The Doctor hurried to examine the place where Jip had dug.

"Why, yes," he said, "if we can get the earth away from under this front edge, the slab is standing up so straight, we might even make it fall right down in this direction. It's well worth trying. Let's get at it, quick."

We had no tools but the sticks and slivers of stone which we could find around. A strange sight we must have looked, the whole crew of us squatting down on our heels, scratching and burrowing at the foot of the mountain, like six badgers in a row.

After about an hour, during which in spite of the cold the sweat fell from our foreheads in all directions, the Doctor said, "Be ready to jump from under, clear out of the way, if she shows signs of moving. If this slab falls on anybody, it will squash him flatter than a pancake."

Presently there was a grating, grinding sound.

"Look out!" yelled John Dolittle, "here she comes!--Scatter!"

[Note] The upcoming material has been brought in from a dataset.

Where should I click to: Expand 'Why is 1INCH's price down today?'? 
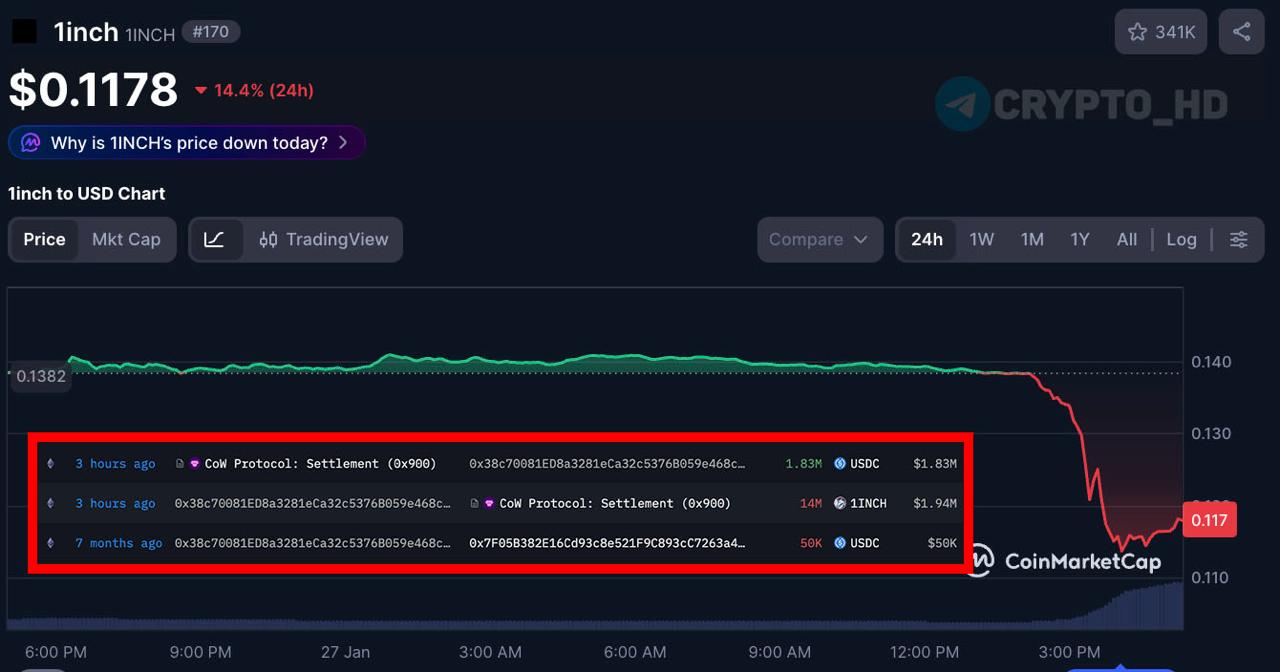tap(187, 143)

We ran for our lives, outwards, toward the sides. The big rock slid gently down, about a foot, into the trough which we had made beneath it. For a moment I was disappointed, for like that, it was as hopeless as before-- no signs of a cave-mouth showing above it. But as I looked upward, I saw the top coming very slowly away from the mountainside. We had unbalanced it below.

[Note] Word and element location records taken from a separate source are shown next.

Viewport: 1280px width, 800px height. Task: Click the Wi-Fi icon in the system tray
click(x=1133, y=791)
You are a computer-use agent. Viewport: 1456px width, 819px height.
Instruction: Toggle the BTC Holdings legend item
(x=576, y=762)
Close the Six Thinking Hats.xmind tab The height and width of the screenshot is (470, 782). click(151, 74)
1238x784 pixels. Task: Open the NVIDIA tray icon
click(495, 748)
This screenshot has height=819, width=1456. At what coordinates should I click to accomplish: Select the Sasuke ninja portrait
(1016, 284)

As it moved apart from the face of the mountain, sounds of human voices, crying gladly in a strange tongue, issued from behind.

Faster and faster the top swung forward, downward. Then, with a roaring crash which shook the whole mountain-range beneath our feet, it struck the earth and cracked in halves.

How can I describe to any one that first meeting between the two greatest naturalists the world ever knew, Long Arrow, the son of Golden Arrow and John Dolittle, M.D., of Puddleby-on-the-Marsh?

The scene rises before me now, plain and clear in every detail, though it took place so many, many years ago. But when I come to write of it, words seem such poor things with which to tell you of that great occasion.

I know that the Doctor, whose life was surely full enough of big happenings, always counted the setting free of the Indian scientist as the greatest thing he ever did. For my part, knowing how much this meeting must mean to him, I was on pins and needles of expectation and curiosity as the great stone finally thundered down at our feet and we gazed across it to see what lay behind.

The gloomy black mouth of a tunnel, full twenty feet high, was revealed. In the centre of this opening stood an enormous red Indian, seven feet tall, handsome, muscular, slim and naked--but for a beaded cloth about his middle and an eagle's feather in his hair. He held one hand across his face to shield his eyes from the blinding sun which he had not seen in many days.

"It is he!" I heard the Doctor whisper at my elbow. "I know him by his great height and the scar upon his chin."

And he stepped forward slowly across the fallen stone with his hand outstretched to the red man.